Concepts

There are a number of Earth-observation (EO) concepts that crop up in the discussion of RasterFrames features. We’ll cover these briefly in the sections below. However, here are a few links providing a more extensive introduction to working with Earth observation data.

Raster

A raster is a regular grid of numeric values. A raster can be thought of as an image, as is the case if the values in the grid represent brightness along a greyscale. More generally, a raster can measure many different phenomena or encode a variety of different discrete classifications.

Cell

A cell is a single row and column intersection in the raster grid. It is a single pixel in an image. A cell’s value often represents one sample from a sensor encoded as a scalar value associated with a specific location and time.

Cell Type

A numeric cell value may be encoded in a number of different computer numeric formats. There are typically three characteristics used to describe a cell type:

  • word size (bit-width)
  • signed vs unsigned
  • integral vs floating-point

The most frequently encountered cell types in RasterFrames are below.

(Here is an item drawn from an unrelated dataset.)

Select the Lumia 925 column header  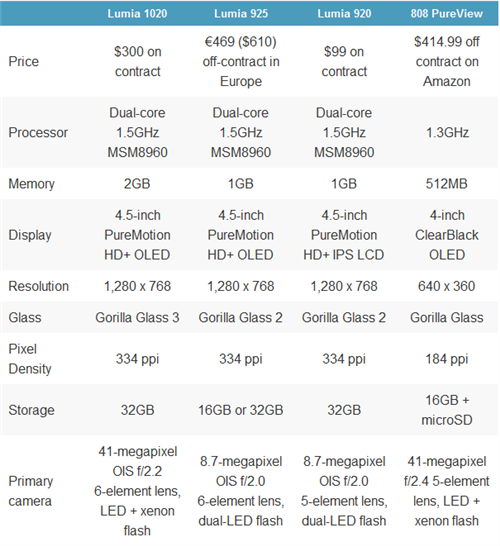(x=241, y=14)
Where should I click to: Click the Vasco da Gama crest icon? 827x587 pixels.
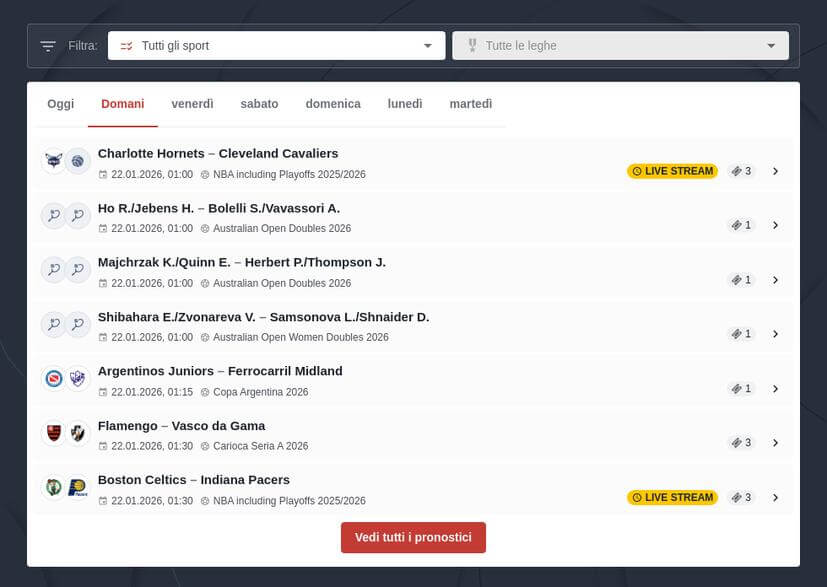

Name Abbreviation Description Range
Byte int8 Signed 8-bit integral -128 to 127
Unsigned Byte uint8 Unsigned 8-bit integral 0 to 255
Short int16 Signed 16-bit integral -32,768 to 32,767
Unsigned Short uint16 Unsigned 16-bit integral 0 to 65,535
Int int32 Signed 32-bit integral -2,147,483,648 to 2,147,483,647
Unsigned Int uint32 Unsigned 32-bit integral 0 to 4,294,967,295
Float float32 32-bit floating-point -3.4028235E38 to 3.4028235E38
Double float64 64-bit floating-point -1.7976931348623157E308 to 1.7976931348623157E308

See the section on “NoData” Handling for additional discussion on cell types and more exhaustive coverage of available cell types.

NoData

A “NoData” (or N/A) value is a specifically identified value for a cell type used to indicate the absence of data. See the section on “NoData” Handling for additional discussion on “NoData”.

Scene

A scene (or granule) is a discrete instance of EO raster data with a specific extent (region), date-time, and map projection (or CRS).

Band

A scene frequently defines many different measurements captured at the same date-time, over the same extent, and meant to be processed together. These different measurements are referred to as bands. The name comes from the varying bandwidths of light and electromagnetic radiation measured in many EO datasets.

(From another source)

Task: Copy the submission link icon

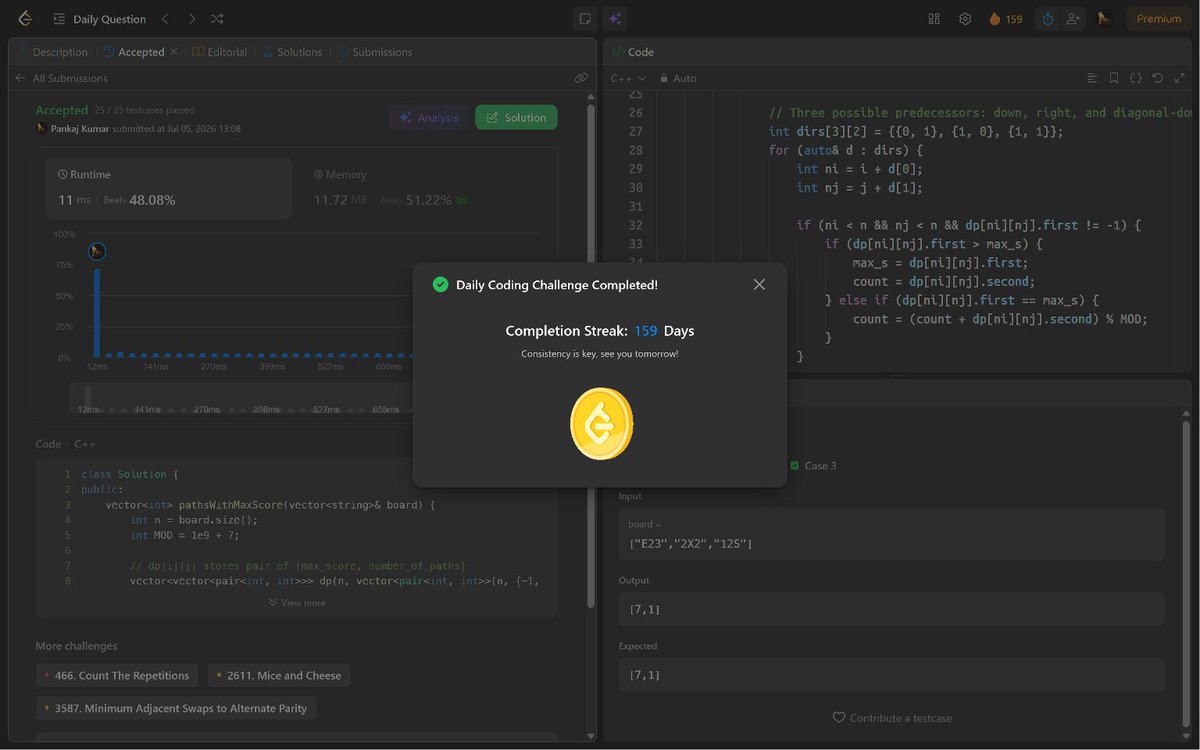Action: pos(581,78)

Coordinate Reference System (CRS)

A coordinate reference system (or spatial reference system) is a set of mathematical constructs used to translate locations on the three-dimensional surface of the earth to the two dimensional raster grid. A CRS typically accompanies any EO data so it can be precisely located.

Extent

An extent (or bounding box) is a rectangular region specifying the geospatial coverage of a raster or tile, a two-dimensional array of cells within a single CRS.

Tile

A tile (sometimes called a “chip”) is a rectangular subset of a scene. As a scene is a raster, a tile is also a raster. A tile can conceptually be thought of as a two-dimensional array.

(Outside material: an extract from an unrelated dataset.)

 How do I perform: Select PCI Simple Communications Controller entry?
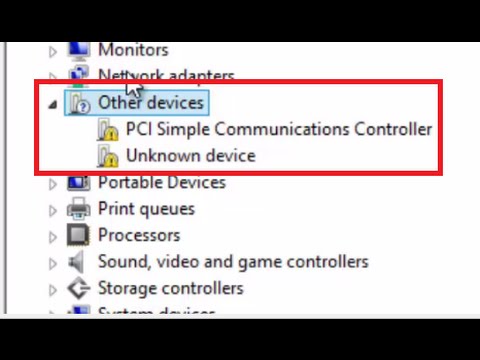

Some EO data has many bands or channels. Within RasterFrames, this third dimension is handled across columns of the DataFrame, such that the tiles within DataFrames are all two-dimensional arrays.

Tiles are often square and the dimensions are some power of two, for example 256 by 256.

The tile is the primary discretization unit used in RasterFrames. The scene’s overall extent is carved up into smaller extents and spread across rows.